A 45 kg child swings on a 15 m rope tied to a tree branch so that her speed at the exact bottom of the arc is 9 m/s. What is the minimum force that the child must exert on the rope without slipping?
I think the two forces holding the child are normal force and force due to gravity (so centripetal force?). Tell me if this answer is wrong:
Fn = 45 N
Fg = (45)(9.8) = 441 N
Therefore, Fn + Fg = 486.

 

[Jim]

The Normal force is always a RE-ACTION force and always acts PERPENDICULAR (aka Normal) to a surface. In the case of the rope and child holding it, the Normal force would act perpendicular to the rope and be a re-action to the "sqeeze force" of the hands on the rope.

The total weight of child definitely acts vertically to dislodge her from rope at the bottom of the arc.
But also, since she is in an "arc of motion" there is the centripetal force that acts (on her). At the bottom of the arc, the centripetal force acts vertically to add to her weight. So she must supply a re-action force along the rope to oppose both her weight AND the centripetal force.

Fc = centripetal force = mV²/R = (45)(9)²/15 = 243 N
Fg = girl's weight = 441 N

Minimum force (vertically) on rope = 243 + 441 = 684 N ANS

 

[Jim]

The Normal force is always a RE-ACTION force and always acts PERPENDICULAR (aka Normal) to a surface. In the case of the rope and child holding it, the Normal force would act perpendicular to the rope and be a re-action to the "sqeeze force" of the hands on the rope.

The total weight of child definitely acts vertically to dislodge her from rope at the bottom of the arc.
But also, since she is in an "arc of motion" there is the centripetal force that acts (on her). At the bottom of the arc, the centripetal force acts vertically to add to her weight. So she must supply a re-action force along the rope to oppose both her weight AND the centripetal force.

Fc = centripetal force = mV²/R = (45)(9)²/15 = 243 N
Fg = girl's weight = 441 N

Minimum force (vertically) on rope = 243 + 441 = 684 N ANS

 

[RickB]

> "Fn = 45N"

Not sure how you got that number; and I don't think it's relevant anyway. "Normal" means "perpendicular," so I don't know what you think this is perpendicular to.

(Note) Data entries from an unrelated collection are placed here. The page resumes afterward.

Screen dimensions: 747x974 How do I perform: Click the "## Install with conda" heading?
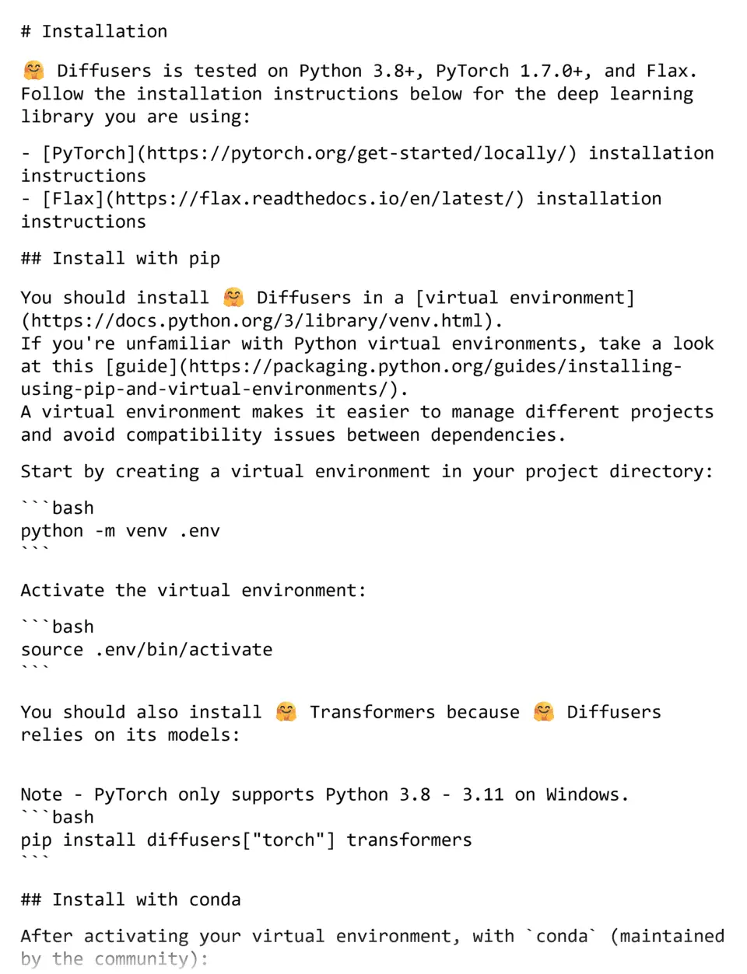[x=131, y=899]
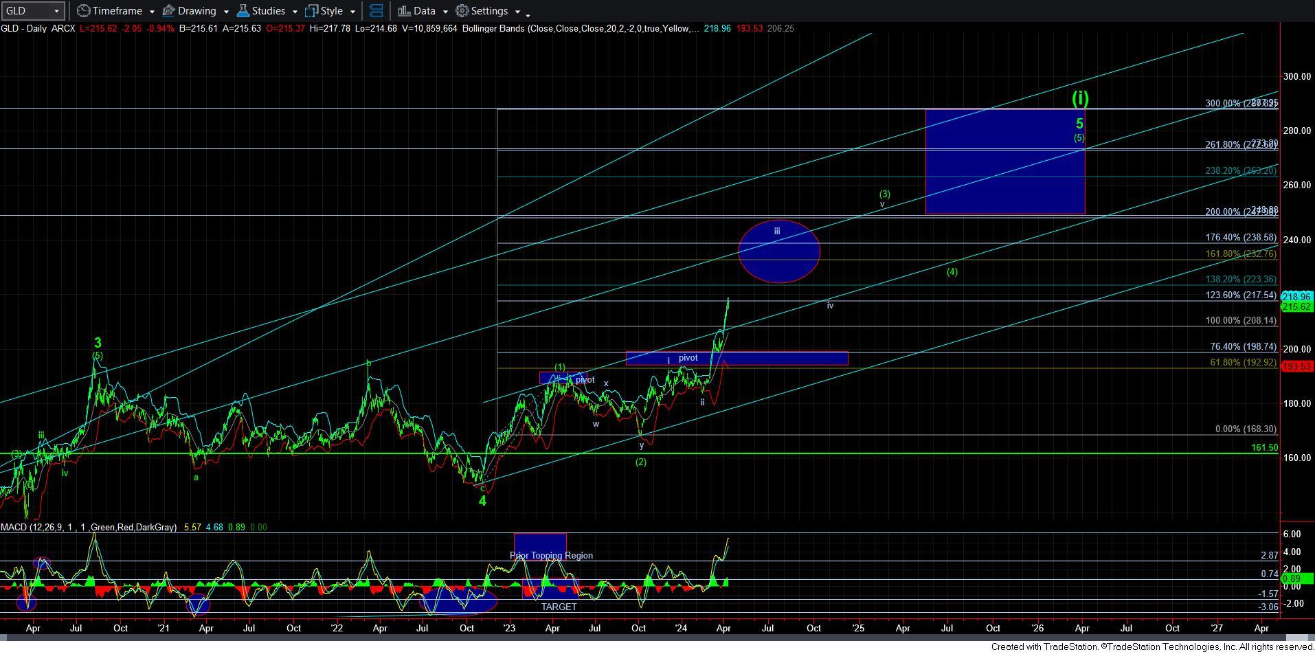This screenshot has width=1315, height=652.
Task: Click the Data bar chart icon
Action: [404, 11]

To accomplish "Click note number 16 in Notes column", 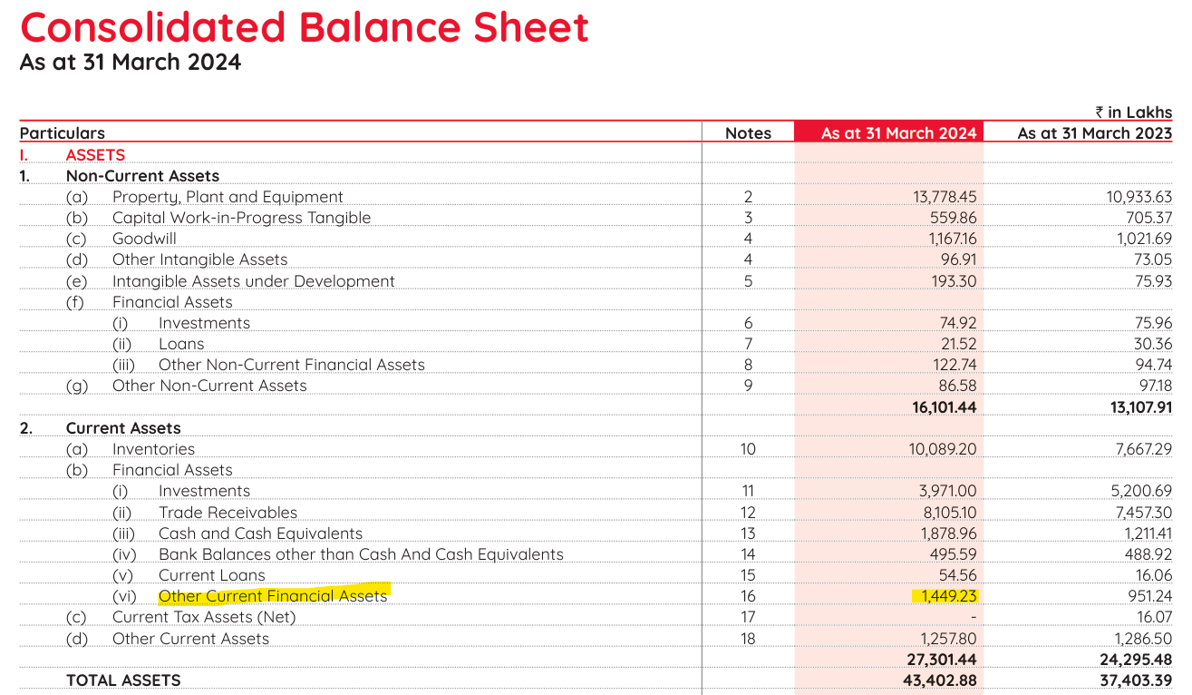I will click(x=748, y=596).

Let "Fr" be the force that the child is exerting on the rope (i.e, the number we want). She's pulling down on the rope with force Fr, and (by Newton's 3rd Law) the rope is pulling UP on her with force Fr.

So the two forces acting on her (at the bottom of the arc) are:
Fg = mg (down)
Fr (up)

Therefore, the net upward force on her is:
Fr - mg

By Newton's 2nd law, the net force equals her mass times her acceleration:
Fr - mg = ma

Also, we know that whenever something is moving in a circular path, it has a centripetal acceleration of this amount:
a = v²/R
("R" is the radius of the circle; in this case, the length of the rope.)

Substitute:
Fr - mg = m(v²/R)

Solve for Fr:
Fr = m(v²/R + g)

Plug in the given values for "m", "v" and "R".